В центре наших споров с механистами в отвлеченной, общетеоретической форме стояли проблемы новообразования в проблемы качества возникновения новых форм материй, перехода одних форм в другие. Здесь в отвлеченной форме отразились практические проблемы перехода от одного этапа революции к качественно новым формам, как проблемы закономерностей и их смены вообще. Естествознание приобрело огромное практическое значение для нас, так как пролетария в качестве господствующего класса должен стремиться овладеть теми научными дисциплинами, которые должны стать на службу революции. Овладеть ими, однако, значит также и переработать их на основе материалистического мировоззрения и материалистической диалектики.

Мы считали, что марксизм должен овладеть в первую очередь естествознанием, которое в этом отношении отстало от общественных наук. Мы считали, что естествознание как, впрочем, и все научные дисциплины, должны подвергнуться переработке с точки зрения нашего метода, нашего мировоззрения, и вот тут-то механисты и оказались банкротами, поскольку они оказались в плену у буржуазных идеологов и поскольку они фактически капитулировали перед буржуазным мировоззрением, перед буржуазным методом мышления и всячески противились тому, что было поставлено в качестве задачи перед нами Лениным в его статье «О значении воинствующего материализма».

Механисты не только оказались банкротами. В смысле полной капитуляции перед мелкобуржуазными течениями, перед сложившейся традицией в области науки вообще и естествознания в частности, они пошли дальше, распространив механистическое мировоззрение, механистический метод и на общественные науки. Стремления механистов сводились к перенесению механистических моделей, если так можно выразиться, на общество. Одновременно мы столкнулись с попытками соединения марксизма с фрейдизмом и с другими явно идеалистическими течениями.

Таким образом сложилась эта механистическая группировқа. Если провести преемственную линию от первого этапа богдановского механицизма, енчменизма и др. через второй этап – ликвидаторский в отношении философии марксизма, то на третьем этапе мы имеем некоторый «синтез». Механисты, с одной стороны, заимствовали у Богданова его механическую концепцию, с ликвидаторами же их объединяет лозунг «Наука сама себе философия», т.е. позитивистская концепция, которая разделялась, конечно, и Богдановым. На «синтезе» двух основных предшествующих течений объединились все недовольные как на первом, так и на втором этапе, составляя единый блок, я не буду сейчас подвергать критике взгляды механистов, это не входит в мою задачу, но насколько правильна была наша общая установка, насколько правильной была наша генеральная линия – это ныне до такой степени всем понятно, что об этом говорить не приходится.
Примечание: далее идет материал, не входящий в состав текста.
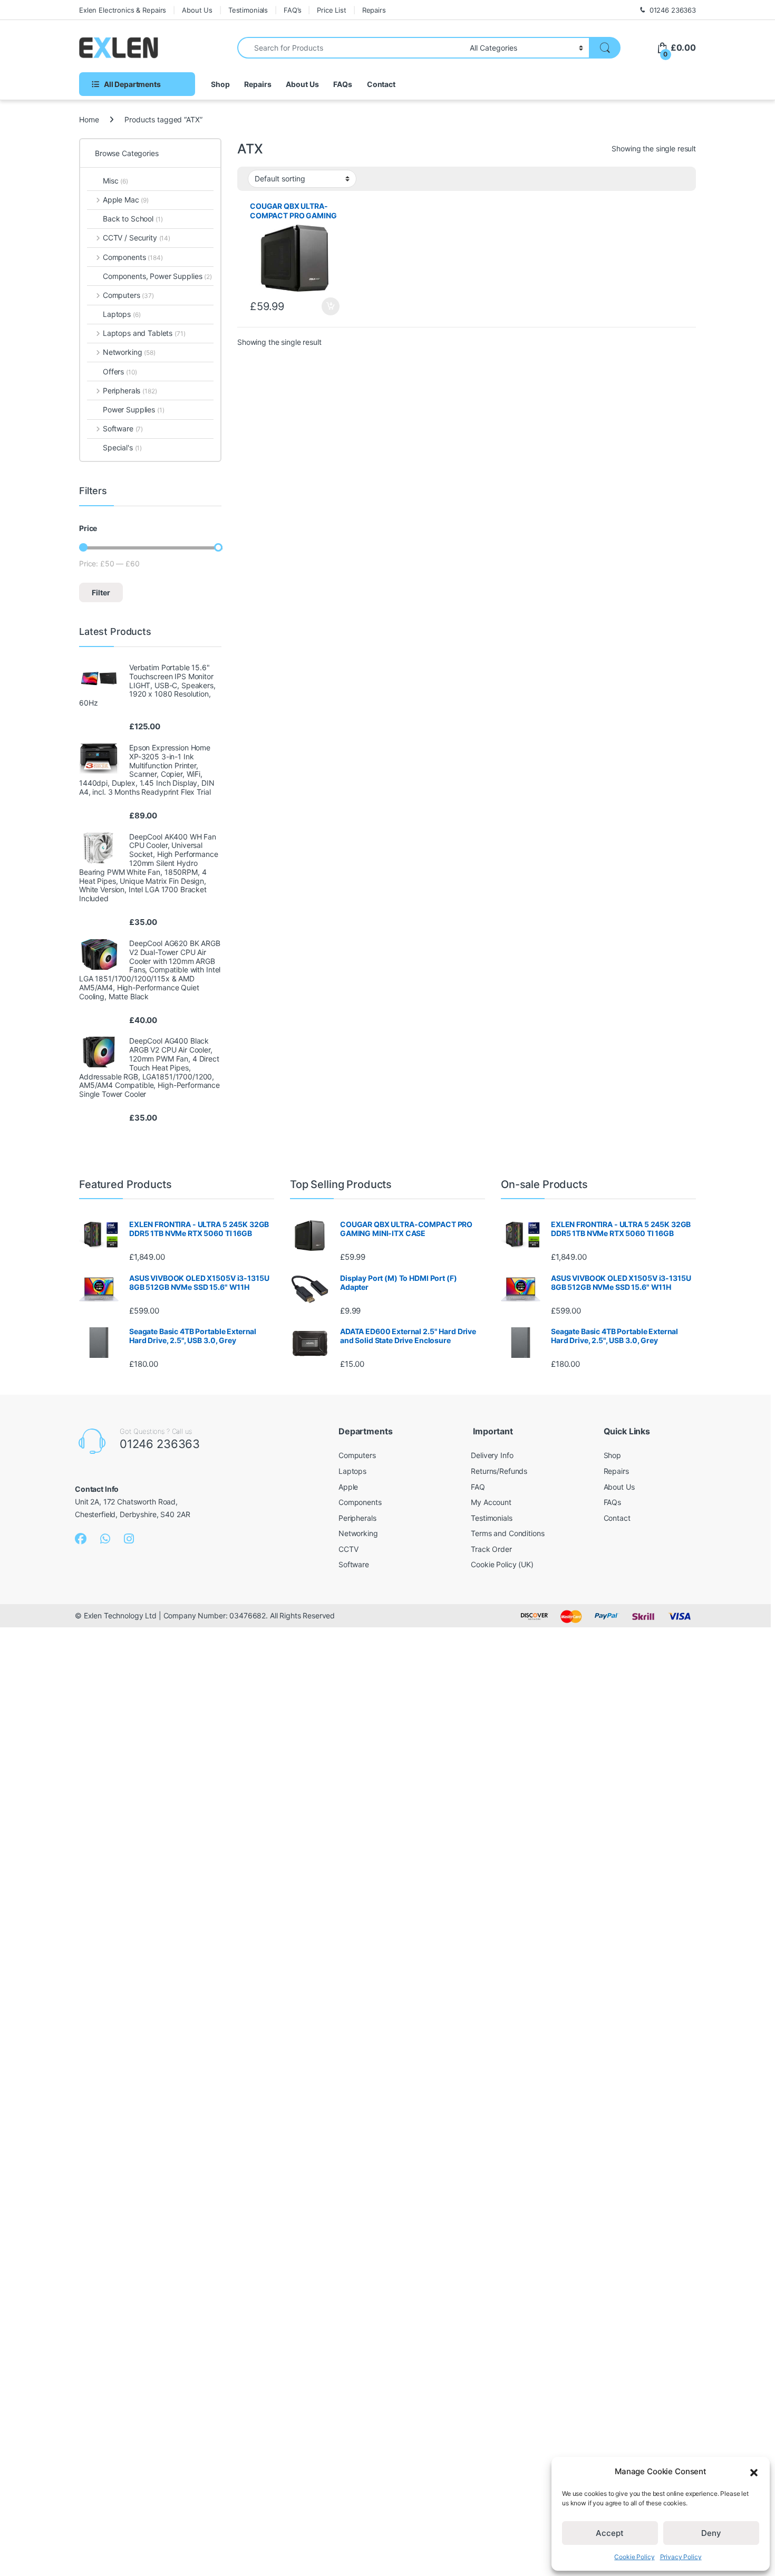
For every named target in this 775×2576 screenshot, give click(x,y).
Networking (129, 352)
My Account (491, 1502)
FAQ (478, 1486)
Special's (122, 447)
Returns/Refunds (499, 1471)
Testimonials (248, 10)
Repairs (374, 10)
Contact (381, 84)
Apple (348, 1486)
Нас обвиняли в свое время чуть ли не в мракобесии за критику и враждебное отношение к фрейдизму. Нам говорили, учение Фрейда открывает новые горизонты, а вы воюете с ним.

Мы отвечали: не все, что ново, хорошо для нас. Это новое вредно для марксизма, и поэтому мы должны вести беспощадную борьбу с фрейдизмом.

К сожалению, хотя фрейдизм был ликвидирован, что называется, на корню, непосредственно после того как т. Варья выступил со своим известным предисловием к «Истории философии», где он пытался исторический материализм Маркса подменить учением Фрейда, мы не можем сказать, что  среди марксистов нет тайных, так сказать, поклонников Фрейда. Фрейдизм еще недостаточно изжит. А насколько мы были правы в нашей критике показывают последние работы Фрейда. Я их излагать не буду, но я позволю себе привести только несколько цитат, довольно любопытных для характеристики современного момента в международном масштабе. Вы увидите, как Фрейд относится к нашей социалистической революции, как он смотрит на коммунистические «эксперименты», как он выражается. Я приведу только одну-две цитаты из книжки, изданный Госиздатом в 1930 г.

«Невозможно, –  говорит он, – отказаться ни от метода принуждения к культурной работе, ни от принципа господства меньшинства над массой, так как масса ленива и инертна, не любит отказываться от влечений и не поддается убеждениям в том, что такой отказ неизбежен, тогда как каждый в отдельности думает, что разнузданность вполне допустимая вещь. Только влияние исключительных личностей, которых масса признала своими вождями, может заставить обратиться к той полезной работе и к тем жертвам, от которых зависит сущность «культуры» (З.Фрейд, «Будущность одной иллюзии», 1930 г. стр. 10).

У всех людей по его убеждению живы первобытные разрушительные, антисоциальные и антикультурные тенденции. Большинство людей никогда не будет производить требуемого количества работы без принуждения и насилия. Угнетенные классы не способны к творческой культурной работе, они обуреваемы первобытными, доисторическими разрушительными страстями. Они, стало быть, вообще враждебны культуре.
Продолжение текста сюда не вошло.